Start of Input data
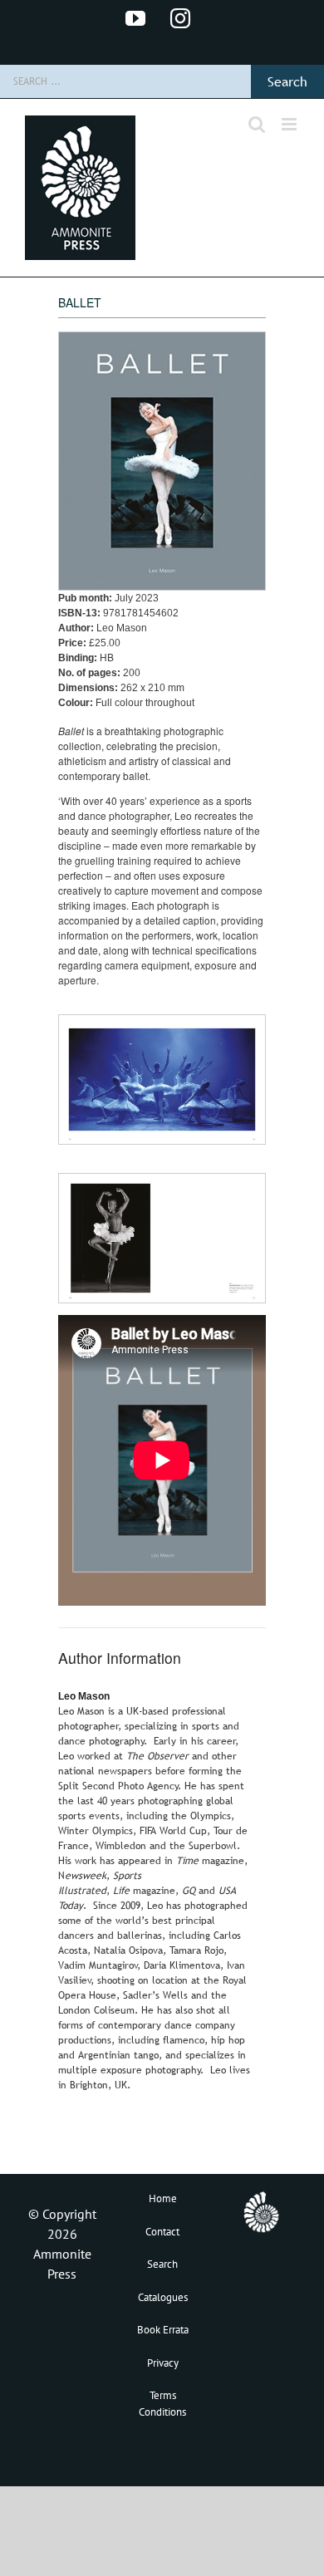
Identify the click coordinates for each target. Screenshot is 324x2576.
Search (162, 2264)
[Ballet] (162, 1023)
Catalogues (163, 2297)
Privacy (163, 2363)
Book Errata (163, 2330)
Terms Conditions (162, 2403)
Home (163, 2198)
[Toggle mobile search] (256, 124)
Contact (162, 2232)
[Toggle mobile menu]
End of Input data
### [To do]
Leave out the pictures and print every line of the data exactly.

### [Answer to this exercise]
Identify the click coordinates for each target. Screenshot is 324x2576.
Search (162, 2264)
[Ballet] (162, 1023)
Catalogues (163, 2297)
Privacy (163, 2363)
Book Errata (163, 2330)
Terms Conditions (162, 2403)
Home (163, 2198)
[Toggle mobile search] (256, 124)
Contact (162, 2232)
[Toggle mobile menu]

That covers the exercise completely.